Photo Flash: Lin-Manuel Miranda Visits Chicago's Hubbard Street Dance Center

On Monday, September 26, 2016, Hubbard Street Dance Chicago was honored to welcome Lin-Manuel Miranda, creator and original star of Hamilton: An American Musical, to its West Loop facility, the Hubbard Street Dance Center, located at 1147 West Jackson Boulevard. More than 160 invited guests included students and families participating in Hubbard Street's Youth Dance Programs; members of Hubbard Street's Junior Ensemble, Hubbard Street 2 and the artists of its world-renowned main company; staff members and special guests; individual and foundation supporters of its Education Programs; and Season 38 Spotlight Ball attendees who made donations at the organization's annual gala.
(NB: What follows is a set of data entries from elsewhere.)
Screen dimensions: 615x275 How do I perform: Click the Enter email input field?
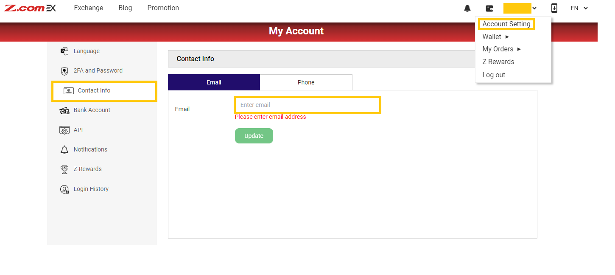pyautogui.click(x=308, y=105)
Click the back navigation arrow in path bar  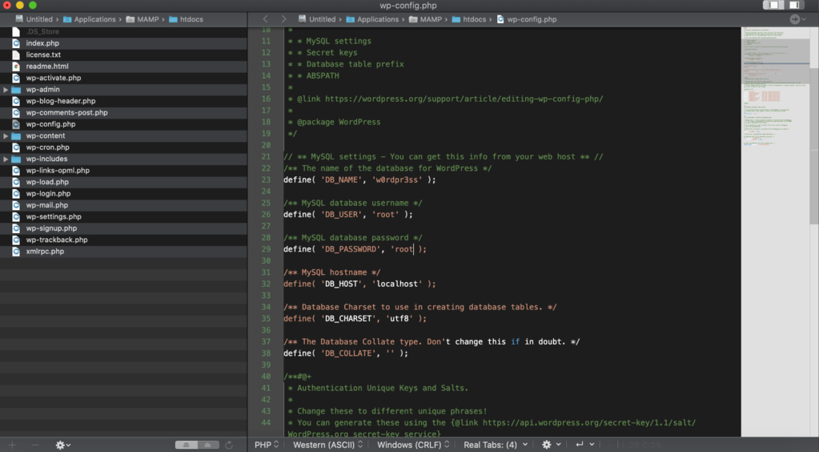pyautogui.click(x=263, y=19)
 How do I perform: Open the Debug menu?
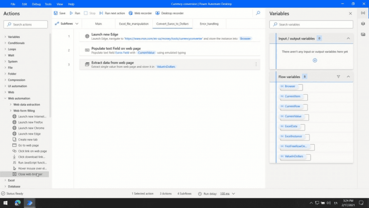pos(36,4)
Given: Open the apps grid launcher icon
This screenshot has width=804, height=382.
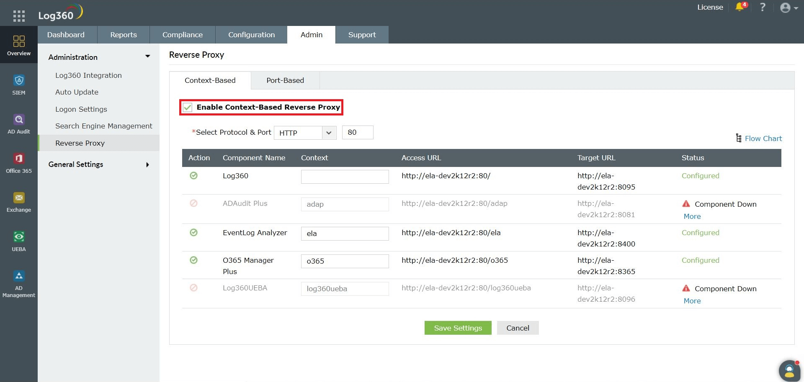Looking at the screenshot, I should tap(19, 16).
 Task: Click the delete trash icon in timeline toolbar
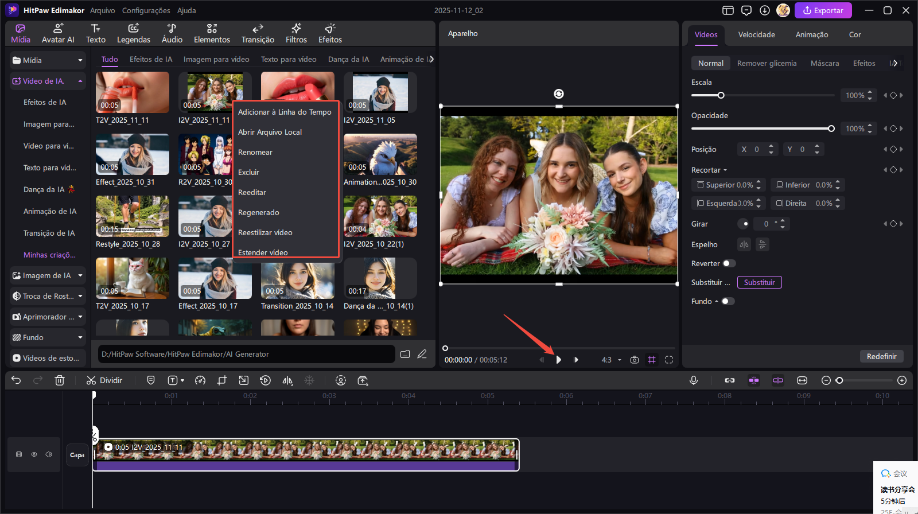pyautogui.click(x=60, y=380)
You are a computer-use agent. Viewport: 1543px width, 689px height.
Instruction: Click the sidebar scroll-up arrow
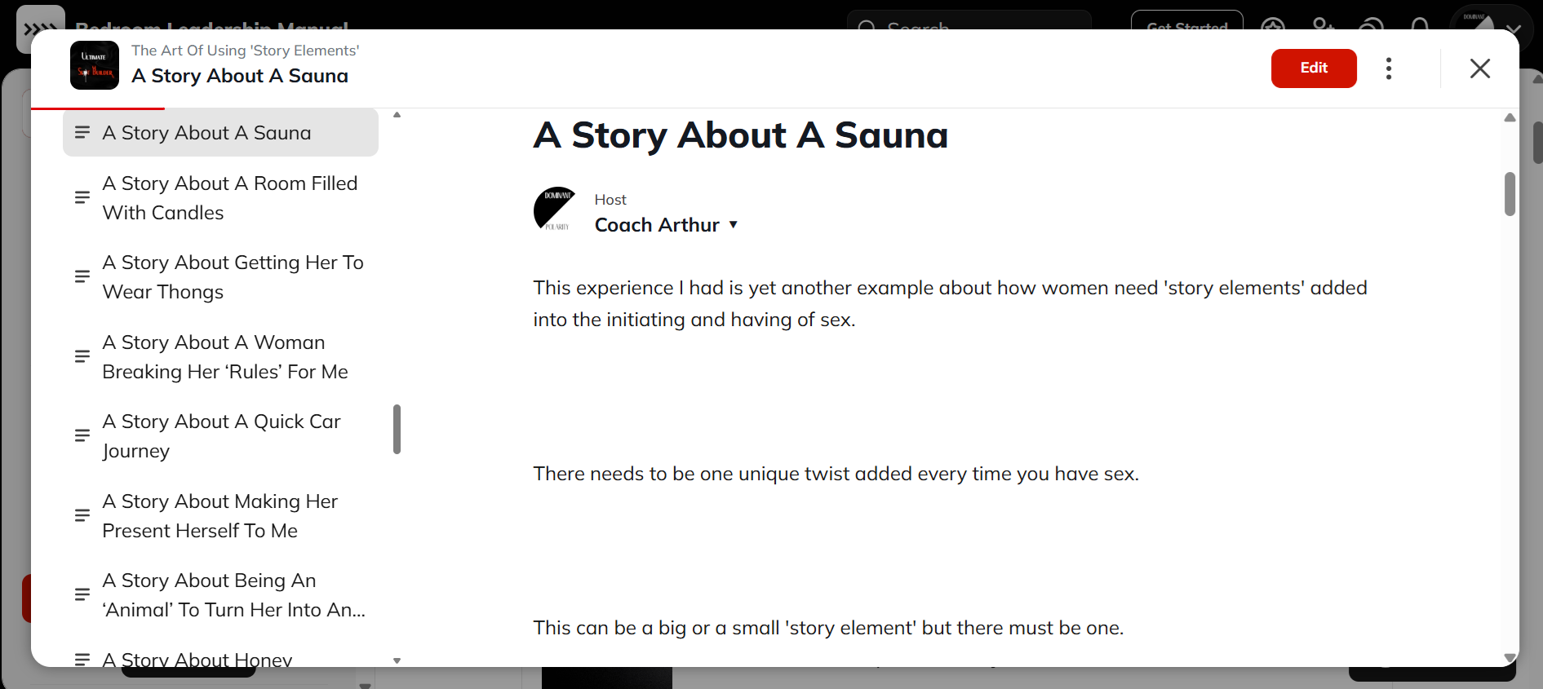(x=397, y=115)
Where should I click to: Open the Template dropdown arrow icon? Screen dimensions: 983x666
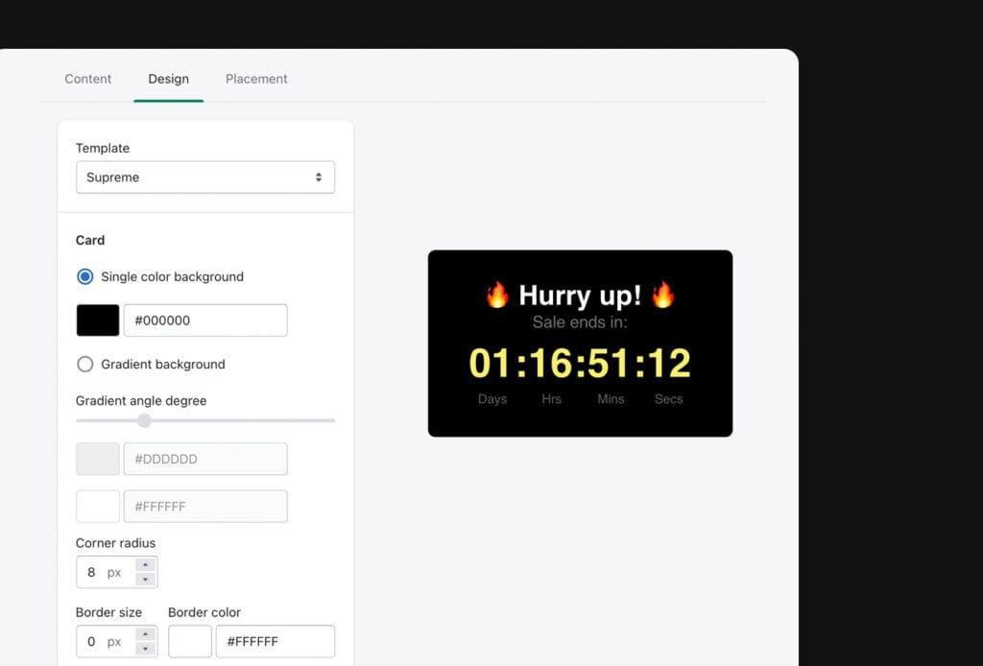point(317,177)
Sara Albrecht, Chair of Hubbard Street's Board of Directors, welcomed everyone to Studio A, "one of our eight studios, which house our dancers, our Youth Dance Programs, our nationally recognized Parkinson's Project and The Autism Project, and the Lou Conte Dance Studio," she said. "Thanks to your generosity at our gala, we can continue to grow these important programs, both here and in Chicago Public Schools."

"For some of you here tonight, the connection between Lin-Manuel Miranda and Hubbard Street might not be entirely clear," added Suzanne Appel, Hubbard Street's Director of External Affairs and host for the evening's conversation. "But we're hoping to illuminate that for you tonight, in discussing arts education and how dance changes lives."

"The impact of arts education on my career is complete and total, and it saved my life," Lin-Manuel Miranda confirmed. Recounting his first experiences in musical theater with teachers Barbara Ames and Robert Sherman at Hunter Elementary School in New York City, Miranda recalled the many roles he played in a marathon, student-led sixth-grade production borrowing characters and songs from classic shows such as Bye Bye Birdie, Fiddler on the Roof and Peter Pan. "I played Conrad Birdie, a cowhand in Oklahoma!, a son in Fiddler, Captain Hook, Bernardo in West Side Story - natch - and an Addaperle backup in the Wizard of Oz-slash-The Wiz," Miranda explained. "This is a very lethal dose of musical theater at a very young age," he observed, "and I thought, I am doing this for the rest of my life, if they will let me."

"I hope that there are many young people who Hubbard Street reaches," replied Appel, "for whom their dance experiences are also setting them up, either for lives as artists, or for however else they decide to use what they've learned through dance."

Additional subjects and topics covered during the course of Appel and Miranda's one-hour conversation included:

• Community engagement during the Chicago run of Hamilton: An American Musical, about which Miranda noted: "As soon as Hamilton opened at the Public [Theater in New York City], the question after the show was always, 'How are you gonna get more kids here? How are you gonna get more kids here?' So we began planning for that very early, and we partnered with the Rockefeller Foundation and the Gilder Lehrman Institute [of American History], to create this program we call #EduHam." Through discounted ticket offers and dedicated student matinées, "which are the best shows that we do," added Miranda, "20,000 eleventh-grade students studying U.S. history will see Hamilton this year." Until now only available to students in New York City-area schools, the #EduHam program will be duplicated for Chicago, said Miranda, "and we're finding our local partners in your schools as we speak. As long as Hamilton is on tour in a town, there will be a bunch of students seeing the show in that town."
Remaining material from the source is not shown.